I loved the introduction, and his comment on how historically food writing has concerned itself more with what happens around the table than what's on it. (Yes, I thought, and that's what I hate about food tv). But it ground to a halt not long after that. I do recognize pieces here and there that appeared in the New Yorker, and they are better--more entertaining and tightly focused--than the material at surrounds it. But mostly the book just drags on. Gopnik rhapsodizes and rhapsodizes, but it's not balanced by his traditional research and sharp observations. And so it grows tedious. Skip this one and read anything else of his.
I did benefit from reading this book, however. It helped me recall aspects of European food history that I had learned at one time but had forgotten. I appreciated Gopnik’s chapter, “Who Made the Restaurant?” for just this reason. He offered a brief history of the French term, _restaurant_, and how it moves from meaning a healthy broth—a restorative—to a type of establishment where diners choose where and with whom they will eat, and where they also choose their meal from an a la carte menu. For that matter, the entire Part One, “Coming to the Table” is worth consideration because it analyzes a dining style that Westerners today are so familiar with that they simply take it for granted (be it eating at a Howard Johnson's or a fancy French restaurant). Gopnik places restaurant dining in a distinct time and place in food history, making this ordinary ritual seem quite extraordinary.

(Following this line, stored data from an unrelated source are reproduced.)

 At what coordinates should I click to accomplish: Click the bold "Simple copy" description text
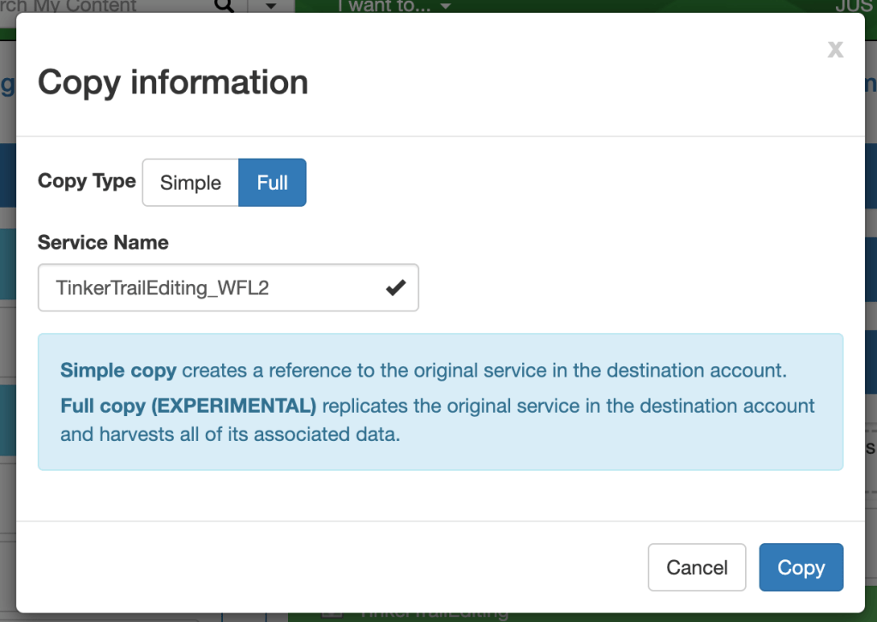(118, 371)
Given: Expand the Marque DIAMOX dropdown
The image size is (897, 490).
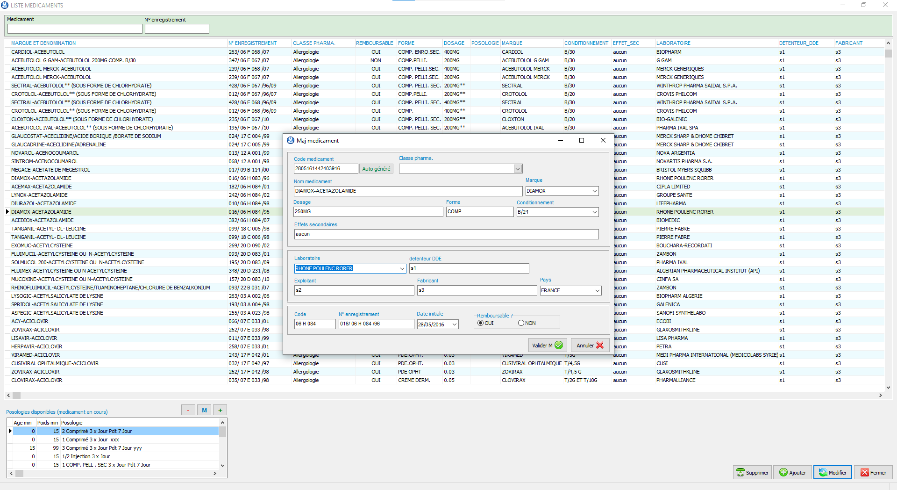Looking at the screenshot, I should [594, 191].
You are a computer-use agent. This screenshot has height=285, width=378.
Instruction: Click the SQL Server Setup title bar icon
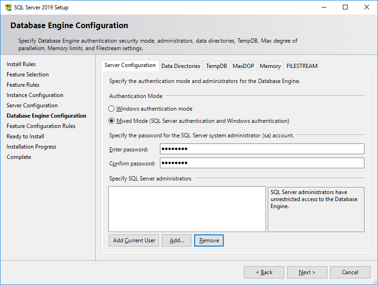click(x=8, y=7)
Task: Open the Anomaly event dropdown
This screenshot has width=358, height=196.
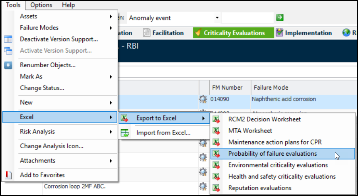Action: coord(217,18)
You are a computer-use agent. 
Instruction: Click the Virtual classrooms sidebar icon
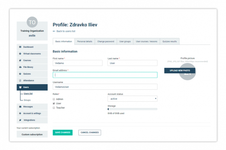[20, 54]
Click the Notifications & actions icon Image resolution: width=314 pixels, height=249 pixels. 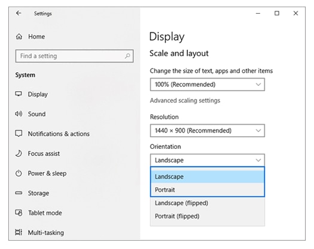pos(19,133)
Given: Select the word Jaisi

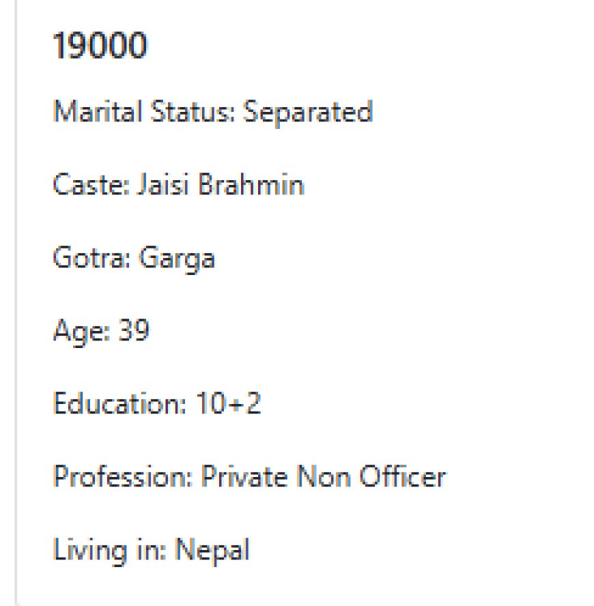Looking at the screenshot, I should coord(164,184).
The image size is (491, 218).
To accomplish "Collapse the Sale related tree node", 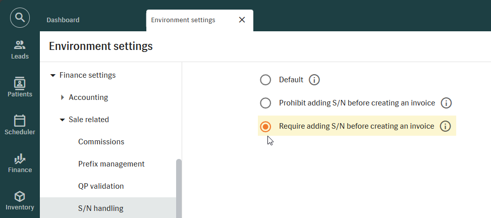I will click(63, 120).
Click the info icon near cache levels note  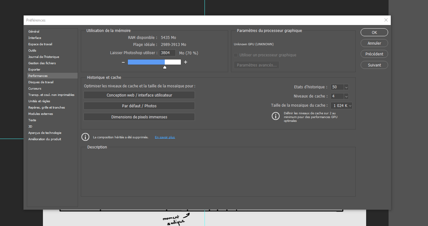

No matter where I was in Gopnik’s study, I discovered fascinating and important information about food culture. I knew little about the progression of alcoholic beverages during a formal meal, how it is common to begin with champagne and from there move to white wine to red, then liqueurs and brandies, and finally a sweet wine. This progression is largely an English invention, not French, and it happened in relatively recent times. Nor did I know much about the difference between the café and the restaurant, and Gopnik effectively explains that the restaurant is about the chef and what he or she chooses to cook, while the café is about the patrons, where “pleasure can be rented for the price of a coffee.” In what I consider a flash of brilliance, Gopnik uses the history of the café and the restaurant to get at why British food has historically been bad compared to French food.

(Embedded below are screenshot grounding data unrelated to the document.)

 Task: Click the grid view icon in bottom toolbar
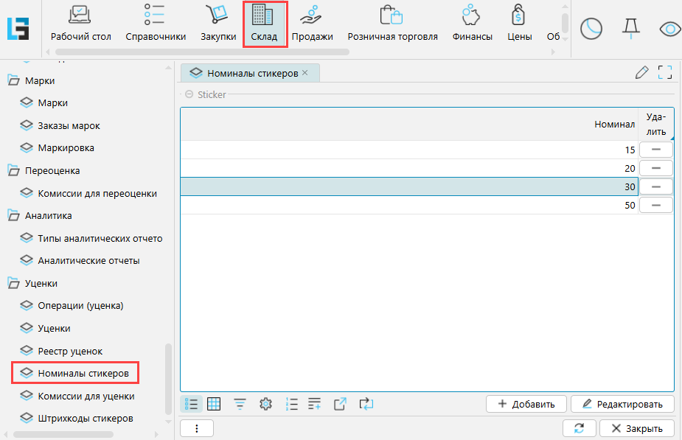click(x=214, y=404)
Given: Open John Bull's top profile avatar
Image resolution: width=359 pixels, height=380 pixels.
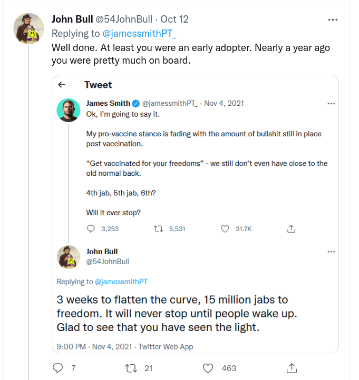Looking at the screenshot, I should point(28,27).
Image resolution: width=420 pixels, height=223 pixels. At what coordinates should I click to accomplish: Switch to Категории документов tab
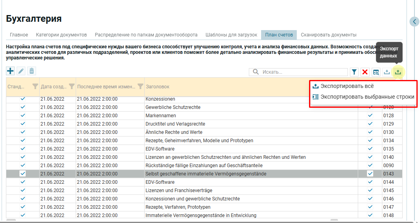[61, 35]
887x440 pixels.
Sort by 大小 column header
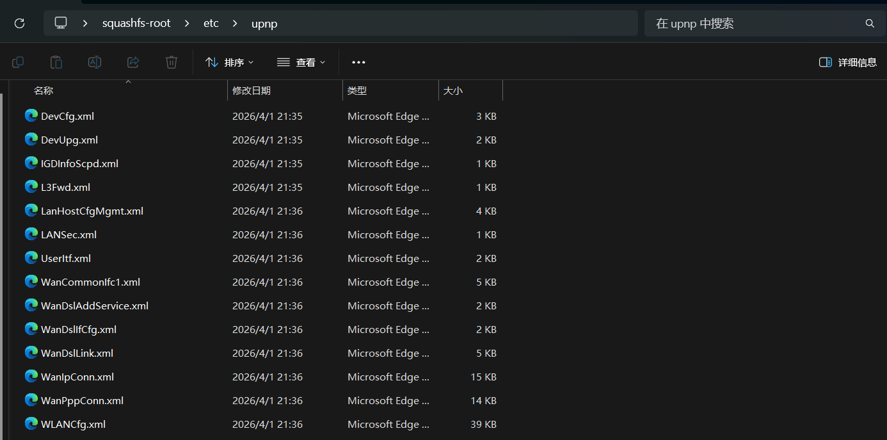click(453, 91)
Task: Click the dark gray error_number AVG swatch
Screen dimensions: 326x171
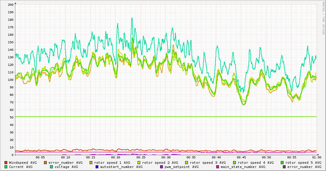Action: pos(284,167)
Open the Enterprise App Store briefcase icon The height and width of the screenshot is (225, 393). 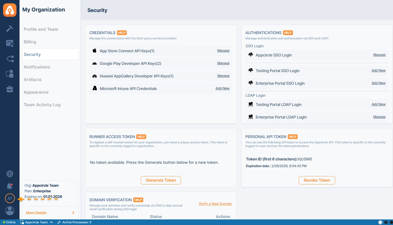[x=10, y=89]
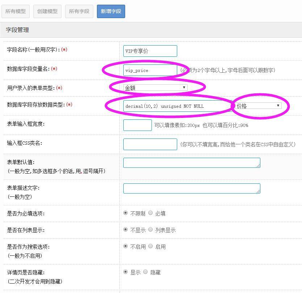Select the 必填 radio button

coord(150,213)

Nonetheless, Gopnik’s narrative can become overwrought or disjointed. He flits from thing to thing, absorbed occasionally with his own rhetorical flourishes. Thus, it’s amusing when Gopnik, comparing gourmands to theater buffs, imagines that theater buffs would find that “an eighteenth-century Shakespeare performance would surely swing between recognizably sublime moments and weirdly remote rhetorical flourishes;” in many ways, that’s what Gopnik’s own book does. He has “recognizably sublime moments”, like when he offers an analysis of how seduction and sex relate to the restaurant’s cultural development, and then “weirdly remote rhetorical flourishes”, particularly when he composes these long, sometimes embarrassing emails to the long-dead female aesthete, Elizabeth Robbins Pennell (whose _Feasts of Autolycus_ is a culinary gem ).
Ultimately, I would recommend Gopnik's study to the committed food scholar and academic more so than to a casual food lover, even though Gopnik is himself a journalist, not an academic. The writing is at times overly dense and the argument convoluted; one has to work hard to extract from the book the important elements. It’s worth the labor if one lives and breathes food studies, but probably not as enticing for those who might instead enjoy curling up with some marvelously well-written and penetrating essays on food culture by Elizabeth David, Calvin Trillin, or indeed, Elizabeth Robins Pennell herself.